## READING TEXT:
▬▬▬▬▬▬

Chelsea will be strongly represented at the European Championship finals next summer so here we take a look at which Blues have qualified, who is still in contention and how the seeding will work for next week’s draw.

The majority of the national teams participating in the Euro 2020 next summer are now known, with only four more spots up for grabs in March’s play-offs.

What is the current state of play in Euro 2020 qualifying?

The qualification group stage has now concluded, with the top two from each of the 10 groups safely assured of a place at next summer’s finals. Of the national teams with Chelsea representation, that includes England, Germany, Croatia, Spain, France, Belgium and Italy, all as group winners, plus Wales and Denmark as group runners-up.

There is one final opportunity for qualification in March’s play-offs. However, unlike in previous years, the participants of the play-offs have been decided based on their performance in the inaugural 2018/19 UEFA Nations League, rather than their position in the Euro 2020 qualifying group stage. There will be 16 teams involved in the play-offs and four places at the final tournament up for grabs.

Which nations with Chelsea players have qualified?


Five Chelsea players have featured for Gareth Southgate’s side as the Three Lions comfortably secured qualification for their sixth successive major tournament, winning seven of their eight matches and averaging almost four goals a game.

▬▬▬▬▬▬

## SET TASKS:
1. According to the Euro 2020 article, how many teams will take part in March's play-offs?
2. Duplicate the passage of the Euro 2020 article starting with "What is the" and going on through "up for grabs.".
3. Go on with the Euro 2020 article from the point where it stops.

## DATASET SECTION:

▬▬▬▬▬▬

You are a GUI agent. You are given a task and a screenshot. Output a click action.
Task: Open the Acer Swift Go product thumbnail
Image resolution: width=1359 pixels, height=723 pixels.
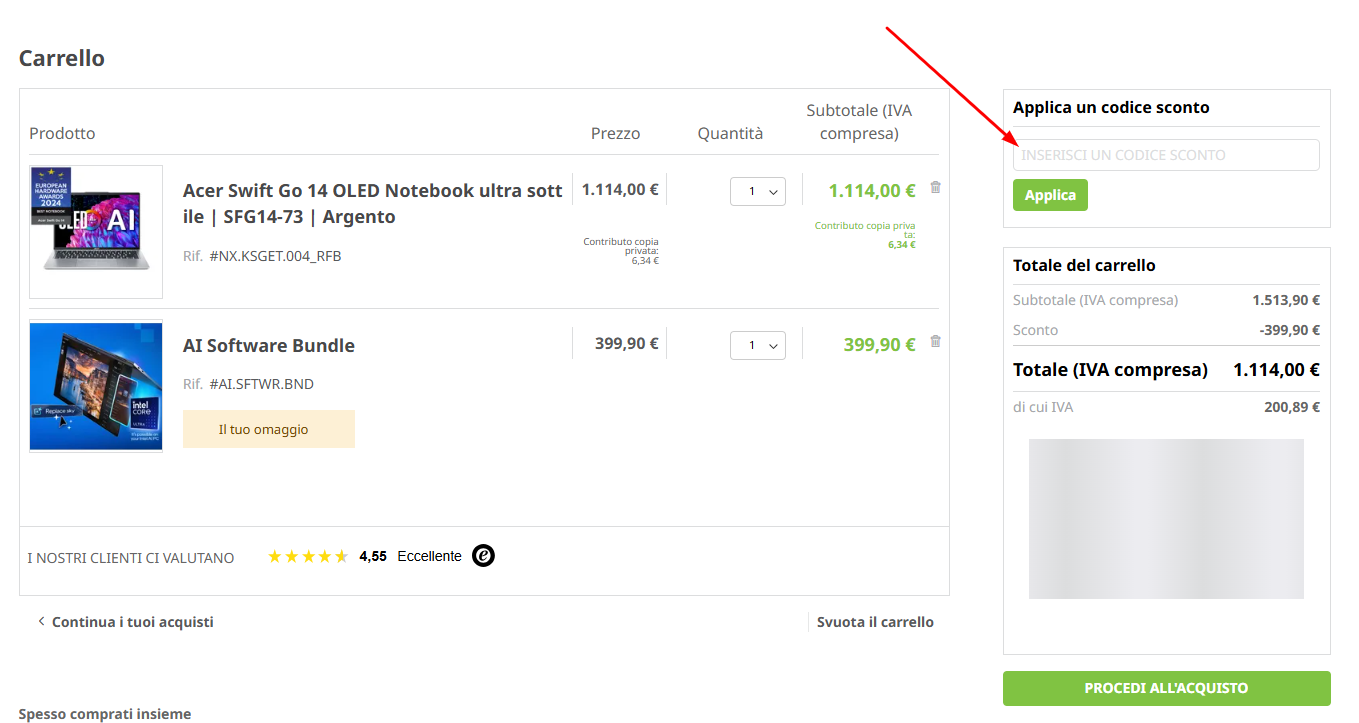point(96,232)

▬▬▬▬▬▬

## EXPECTED RESPONSES:
1. Sixteen teams.

2.
What is the current state of play in Euro 2020 qualifying?

The qualification group stage has now concluded, with the top two from each of the 10 groups safely assured of a place at next summer’s finals. Of the national teams with Chelsea representation, that includes England, Germany, Croatia, Spain, France, Belgium and Italy, all as group winners, plus Wales and Denmark as group runners-up.

There is one final opportunity for qualification in March’s play-offs. However, unlike in previous years, the participants of the play-offs have been decided based on their performance in the inaugural 2018/19 UEFA Nations League, rather than their position in the Euro 2020 qualifying group stage. There will be 16 teams involved in the play-offs and four places at the final tournament up for grabs.

3.
Callum Hudson-Odoi made his England debut in the first Group A fixture against Czech Republic at Wembley and it would prove to be the first of a series of national team landmarks for our homegrown contingent throughout the next eight months.

Ross Barkley also featured as a substitute in that group opener and then bagged a brace three days later away in Podgorica as England hit five again in a 5-1 triumph. Involvement in the Nations League finals meant Southgate’s side did not feature in qualifying throughout the summer, though they picked up where they had left off in September, beating Bulgaria 4-0 and Kosovo 5-3.

Mason Mount made his senior international debut in the first of those matches, the start of a run that has seen him play in six consecutive qualifiers. For the October internationals, Tammy Abraham was back in the squad and made his first appearance for the team in almost two years as a late substitute away in Prague.

That was the only disappointing night of the qualifying campaign for England, who were beaten 2-1 by the Czechs. A month later, Abraham was celebrating his first senior international goal, netting the seventh in a big win over Montenegro, while Mount achieved the same milestone three days later against Kosovo on the same night that Fikayo Tomori made his national team debut.

All five will be hoping to make Southgate’s final tournament squad, which is due to be named in late May.


Antonio Rudiger has not featured for Joachim Low’s side at all this season due to the persistent injury problems that have restricted him to just 45 minutes of club action. In fact, the defender has played just one of Germany’s eight qualifiers, although it was an important night in Amsterdam as he helped the three-time European champions to a 3-2 victory over the Netherlands.

Those three points now seem significant as the Germans finished top of Group C, two points clear of their Dutch rivals.


The Danes left it late to secure their place at next summer’s tournament but Andreas Christensen was among those celebrating in Dublin this week as the visitors claimed the point they needed to secure second spot in Group D ahead of the Republic of Ireland.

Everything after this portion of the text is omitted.